On the 23rd, Dad & Rhona left on an early morning train back to the airport.
Anne's leaving do
The leaving do of Anne-Marie, a teacher at AEG who's been in Hikone for a year, was on April 28th. It was an izakaya meal followed by a mad 3-hour karaoke session in the party room at Alldays.
Anne-Marie's leaving do.
Japanese Mountain Trek
Two days after Dad & Rhona left, I got an unexpected phone call from a dodgy-sounding bloke called Tom, who said he was a former ALT (had got my number from a friend's copy of the Tatami Timeshare listings) and wanted to know if he and his companions could use my address to apply for alien registration cards. Needless to say I was taken aback at this, but after a bit of investigation including a look at their website, I was sufficiently convinced to agree to their request, provided that it wasn't going to get me into trouble!
Tom, Paul and Ben are part-way through a 6500km hike covering the entire length of Japan (excluding Okinawa) and taking in all of the Hyakumeizan, or 100 famous mountains of Japan. It's in aid of a landmines charity and as far as they know they are the first people ever to undertake this challenge. In British terms, it's roughly equivalent to doing Land's End to John O'Groats four times, and taking in most of Scotland's munros on the way. The number of mountains they're climbing is fewer than the number of munros, but the mountains themselves are considerably higher.
They arrived in Hikone on the Sunday; about an hour before we were due to meet up, I went out to Heiwado (the department store by the station) and found three very scruffy gaijin with big rucksacks on the doorstep having their lunch - which included heating the water for instant noodles on a camping stove! Back at my apartment, they showered and shaved and emerged looking (and smelling) a lot better. Most of the time they're camping, pitching their tents wherever they can find a space, and having to wash as best they can in rivers, public toilets and the occasional sento or onsen, so the opportunity to stay in a real building, with a shower and a washing machine (which they made good use of) is a rare treat for them! They were also able to check their email for the first time in over a month, and see their own website (being maintained by a friend in the UK) for the first time, so they spent a lot of time online. That evening, after another trip to Heiwado, we had a nabe for dinner.
Catching up on the email.
The next day, Monday, they'd been intending to go to the city hall to sort out their alien registrations, but it was a public holiday. So instead, they had another rest day (Sunday is usually their weekly rest day) with visits to the castle and Genkyu-en, several hours spent online, and a huge tabehodai meal at an Italian restaurant with Cat, Tim and myself (all Hikone ALTs). It was good to spend some time with people of my own nationality - apart from Dad & Rhona, it's several weeks since I last spoke to even one fellow Brit, never mind three at once!

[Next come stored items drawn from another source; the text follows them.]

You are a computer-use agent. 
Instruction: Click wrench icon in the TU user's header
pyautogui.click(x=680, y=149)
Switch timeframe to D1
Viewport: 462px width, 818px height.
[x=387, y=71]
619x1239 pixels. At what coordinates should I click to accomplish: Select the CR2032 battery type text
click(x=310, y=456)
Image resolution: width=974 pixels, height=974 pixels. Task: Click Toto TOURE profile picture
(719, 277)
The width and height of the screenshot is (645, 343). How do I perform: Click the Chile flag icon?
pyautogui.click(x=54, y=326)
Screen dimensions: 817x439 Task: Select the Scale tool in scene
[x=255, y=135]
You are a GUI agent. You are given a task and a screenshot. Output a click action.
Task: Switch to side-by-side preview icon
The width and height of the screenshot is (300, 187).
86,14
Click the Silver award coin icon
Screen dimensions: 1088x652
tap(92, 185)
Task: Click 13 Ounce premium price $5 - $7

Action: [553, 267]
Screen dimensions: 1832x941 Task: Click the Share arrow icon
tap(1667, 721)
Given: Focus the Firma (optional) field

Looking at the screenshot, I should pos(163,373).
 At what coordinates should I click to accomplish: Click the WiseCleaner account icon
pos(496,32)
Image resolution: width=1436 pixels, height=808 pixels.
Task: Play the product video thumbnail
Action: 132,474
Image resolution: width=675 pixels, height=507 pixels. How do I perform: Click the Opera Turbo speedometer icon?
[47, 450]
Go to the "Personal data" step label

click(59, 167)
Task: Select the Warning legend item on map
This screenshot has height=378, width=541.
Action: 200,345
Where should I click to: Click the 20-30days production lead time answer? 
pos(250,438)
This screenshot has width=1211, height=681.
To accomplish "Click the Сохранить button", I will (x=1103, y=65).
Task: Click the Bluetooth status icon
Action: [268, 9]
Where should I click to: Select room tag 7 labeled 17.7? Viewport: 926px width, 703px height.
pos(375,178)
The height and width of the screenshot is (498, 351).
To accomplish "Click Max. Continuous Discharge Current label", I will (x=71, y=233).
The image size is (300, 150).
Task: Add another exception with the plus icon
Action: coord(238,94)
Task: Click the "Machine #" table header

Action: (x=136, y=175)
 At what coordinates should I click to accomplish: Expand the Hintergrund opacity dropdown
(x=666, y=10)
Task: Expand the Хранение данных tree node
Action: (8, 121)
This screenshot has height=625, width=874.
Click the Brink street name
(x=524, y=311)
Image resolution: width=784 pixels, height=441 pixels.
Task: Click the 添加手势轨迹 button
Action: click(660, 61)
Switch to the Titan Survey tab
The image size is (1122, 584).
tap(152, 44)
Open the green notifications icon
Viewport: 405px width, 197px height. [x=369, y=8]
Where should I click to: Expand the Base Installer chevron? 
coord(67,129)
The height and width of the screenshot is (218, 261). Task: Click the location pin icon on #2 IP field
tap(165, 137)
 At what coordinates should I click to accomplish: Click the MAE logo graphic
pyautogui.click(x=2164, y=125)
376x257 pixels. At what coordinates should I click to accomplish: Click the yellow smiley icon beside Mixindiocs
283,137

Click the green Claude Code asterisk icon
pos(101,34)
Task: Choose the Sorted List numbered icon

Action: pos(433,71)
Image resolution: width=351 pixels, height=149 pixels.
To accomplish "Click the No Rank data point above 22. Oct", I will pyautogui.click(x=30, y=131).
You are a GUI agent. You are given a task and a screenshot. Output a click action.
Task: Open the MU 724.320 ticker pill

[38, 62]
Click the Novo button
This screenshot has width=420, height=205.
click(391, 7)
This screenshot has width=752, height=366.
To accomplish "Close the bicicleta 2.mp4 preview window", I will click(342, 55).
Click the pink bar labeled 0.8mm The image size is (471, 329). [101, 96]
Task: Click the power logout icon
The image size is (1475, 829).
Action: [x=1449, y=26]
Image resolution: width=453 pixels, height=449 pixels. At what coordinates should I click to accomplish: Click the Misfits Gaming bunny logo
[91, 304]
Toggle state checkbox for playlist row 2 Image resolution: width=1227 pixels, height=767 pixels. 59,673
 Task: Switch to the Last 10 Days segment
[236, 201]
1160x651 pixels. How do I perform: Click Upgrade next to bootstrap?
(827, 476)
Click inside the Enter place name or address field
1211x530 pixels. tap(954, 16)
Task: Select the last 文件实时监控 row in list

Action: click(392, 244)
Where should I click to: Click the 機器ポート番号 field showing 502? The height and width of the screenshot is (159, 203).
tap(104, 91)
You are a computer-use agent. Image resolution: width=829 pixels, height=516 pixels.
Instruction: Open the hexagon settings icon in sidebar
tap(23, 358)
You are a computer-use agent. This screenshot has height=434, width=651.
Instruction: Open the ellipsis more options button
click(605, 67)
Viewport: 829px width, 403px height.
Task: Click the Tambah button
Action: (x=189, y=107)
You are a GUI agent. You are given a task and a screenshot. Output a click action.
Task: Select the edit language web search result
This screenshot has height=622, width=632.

At the castle and Genkyu-en.
Turtles and a swan in the moat.
At Cat's after the meal. (We took a "sensible" picture too, but Tim got chopped off that one.)
On the Tuesday morning we parted company. Their next mountain was Ibuki-san, Shiga's highest (though, at 1377m, it was one of the smallest on their list), and then it was on towards the Alps. I hope to be able to do Mount Fuji with them in July.